Aim of the exercise: Please retype all of the entries that follow, leaving the images out.

--------

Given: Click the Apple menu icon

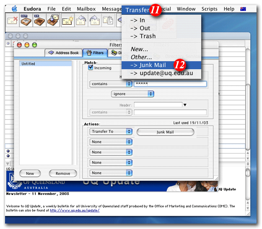Looking at the screenshot, I should (x=14, y=8).
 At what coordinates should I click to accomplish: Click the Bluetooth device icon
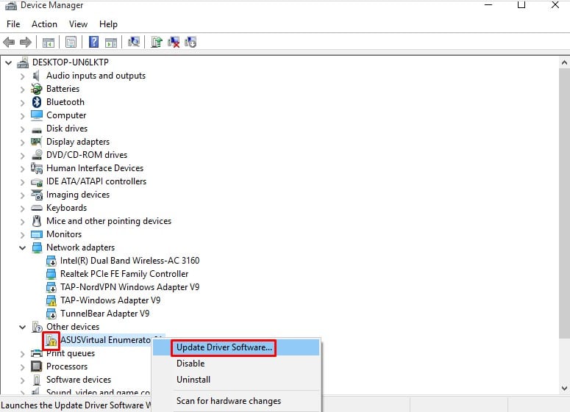[x=37, y=102]
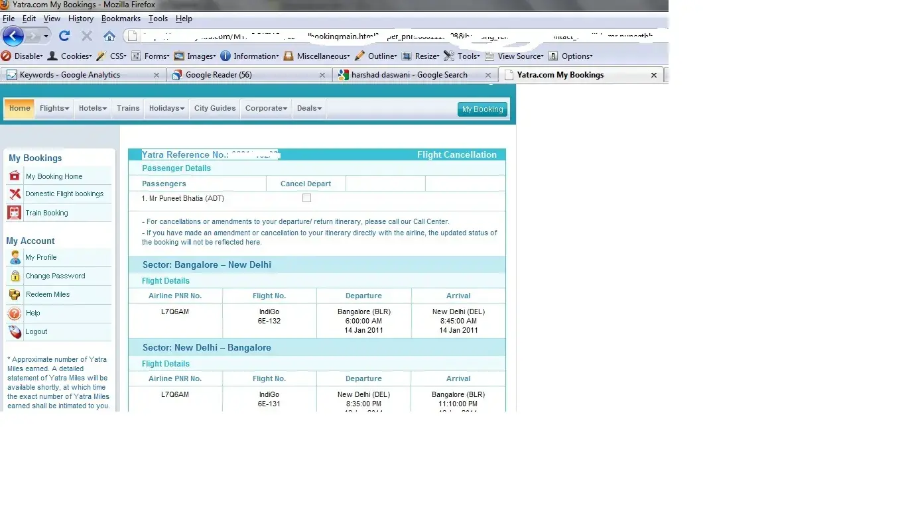Screen dimensions: 906x509
Task: Tick Cancel Depart checkbox for Puneet Bhatia
Action: point(306,198)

--------

Written solution:
Given: Click the Apple menu icon

Looking at the screenshot, I should (x=14, y=8).
 At what coordinates should I click to accomplish: Click the Bluetooth device icon
[x=37, y=102]
Screen dimensions: 906x509
Task: Tick Cancel Depart checkbox for Puneet Bhatia
Action: point(306,198)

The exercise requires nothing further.